World’s Largest High Power Laboratory
The increase in consumption of electrical energy leads not only to higher voltage levels, but also to higher short-circuit powers. In December 1973 KEMA commissioned its new High Power Laboratory with four generators and a total available short-circuit power in the test bay of 8400 MVA.
A high-power laboratory is designed to test interrupting devices, such as fuses and circuit breakers, but also load break switches and disconnectors, and other apparatus that needs to face over-voltages or encounter short-circuit currents like transformers, surge arresters, and bus bar systems.
Based on the difference of the power supply, two types of high-power laboratories can be distinguished. One is the testing station directly supplied from the network and the other is the specially built short-circuit generator test station. The network testing station is located close to a high-voltage transmission substation and uses the network to provide the short-circuit power directly.
The generator testing station is equipped with specially designed short-circuit generators, which supply the short-circuit power. A motor is used to spin the short-circuit generator to its synchronous speed before the test takes place. During the short-circuit test, the excitation and the kinetic energy of the rotor mass, supply the power.
For high-voltage circuit breakers a means to overcome the shortage of test power was, for many years, the unit testing method.

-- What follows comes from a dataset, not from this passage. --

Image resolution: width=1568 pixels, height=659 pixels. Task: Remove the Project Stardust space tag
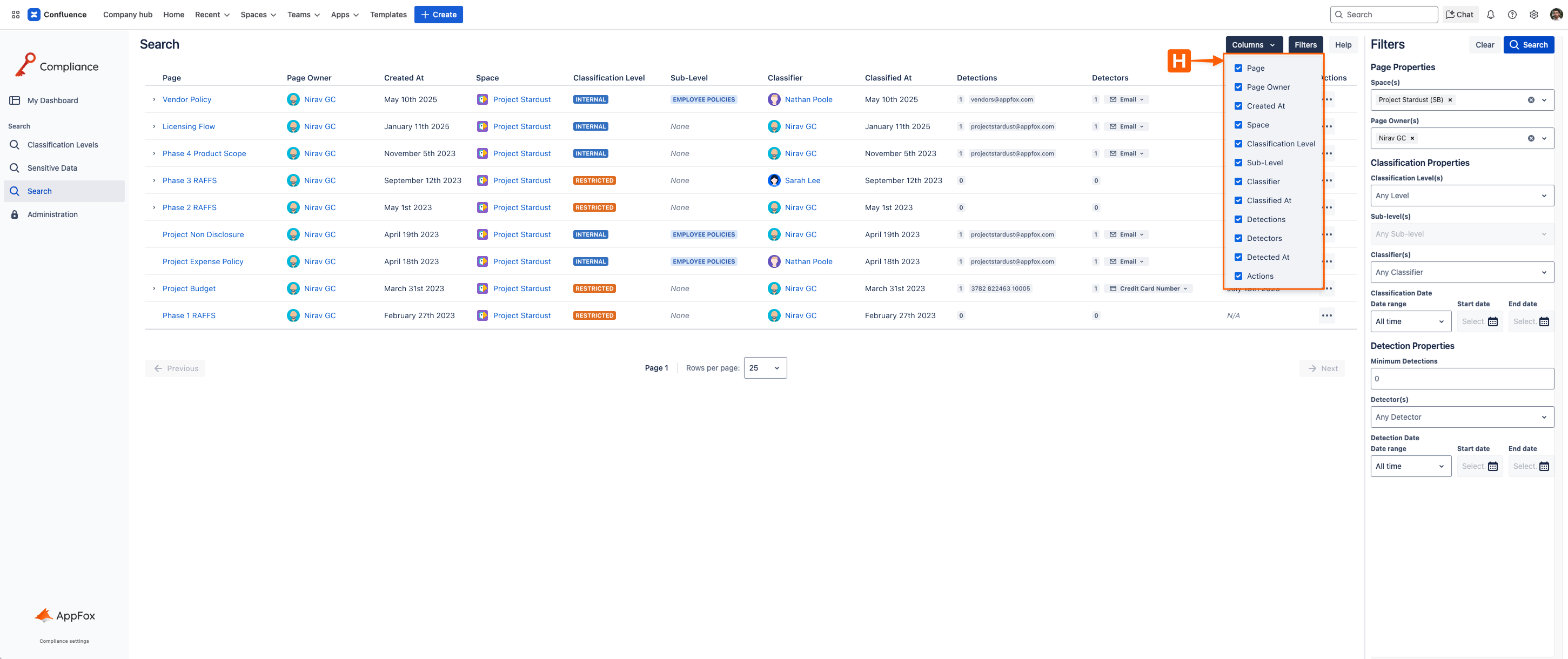tap(1450, 100)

In this method, units, consisting of one or more interrupting chambers, are tested separately at a fraction of the rated voltage of a complete breaker pole. This technique, however, retains some problems such as the thorough understanding of the influence of the post-arc conductivity on the voltage distribution along the units.
Modern SF6 puffer circuit breakers have a high interrupting rating per break and this interrupting rating surpasses the short-circuit power of the largest high-power laboratories. The synthetic testing method was being developed during the 1930’s to overcome the problem of insufficient direct test power.

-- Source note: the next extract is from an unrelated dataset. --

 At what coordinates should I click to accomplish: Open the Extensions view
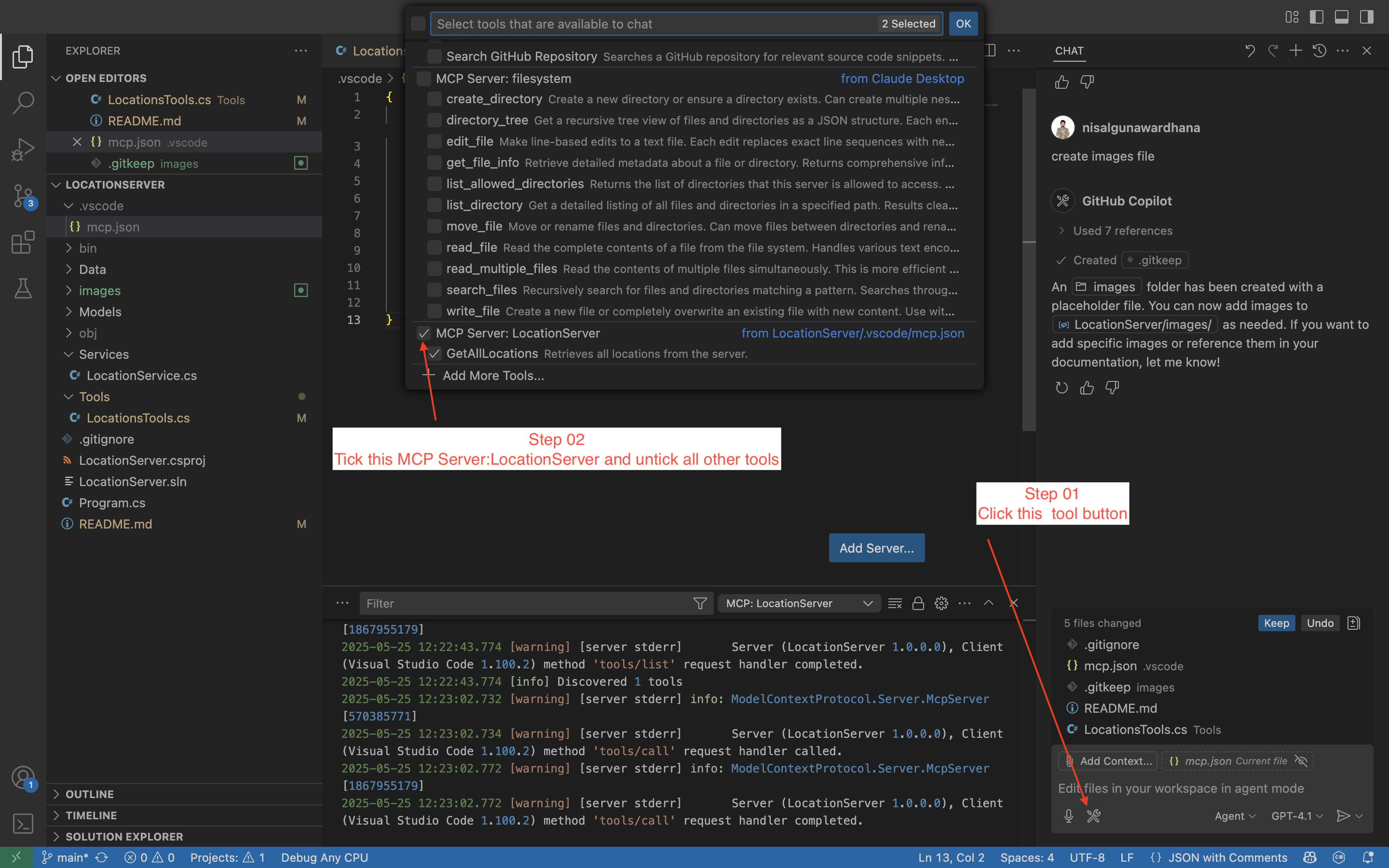[x=23, y=242]
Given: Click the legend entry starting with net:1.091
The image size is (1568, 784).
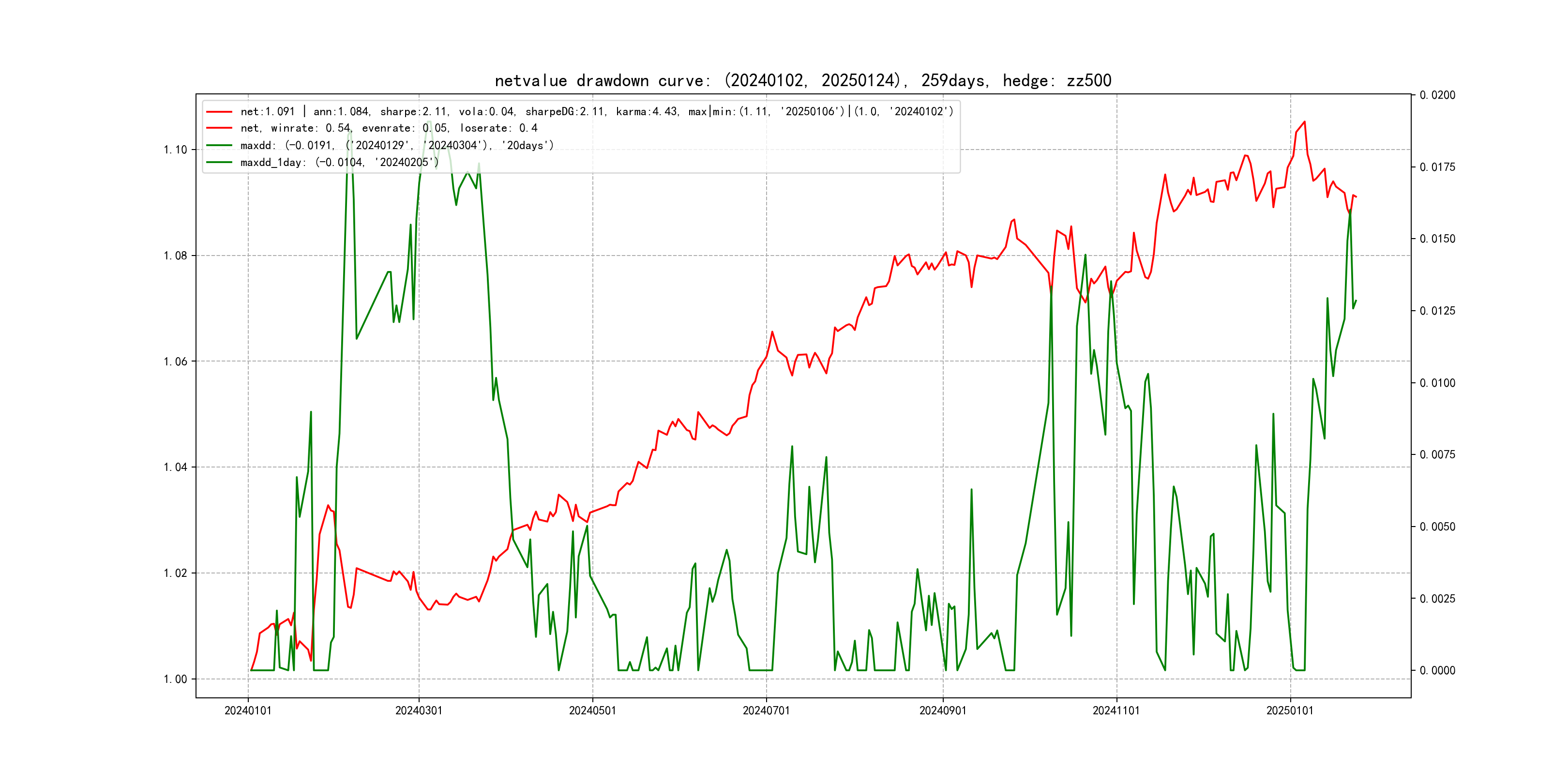Looking at the screenshot, I should [597, 111].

In 1942, F. Weil introduced a synthetic test circuit, which was later improved by G. Dobke and others and is now used worldwide, as the parallel current-injection circuit often referred to as the Weil-Dobke test circuit. The synthetic testing method applies two source circuits to supply the high current and the recovery voltage separately. The short-circuit generators serve as current source and the recovery voltage comes from capacitor banks.
In 1980 KEMA’s High Power Laboratory, located at the banks of the river Rhine was extended with a synthetic test facility. Full pole testing of 550 kV - 63 kA breakers was now possible.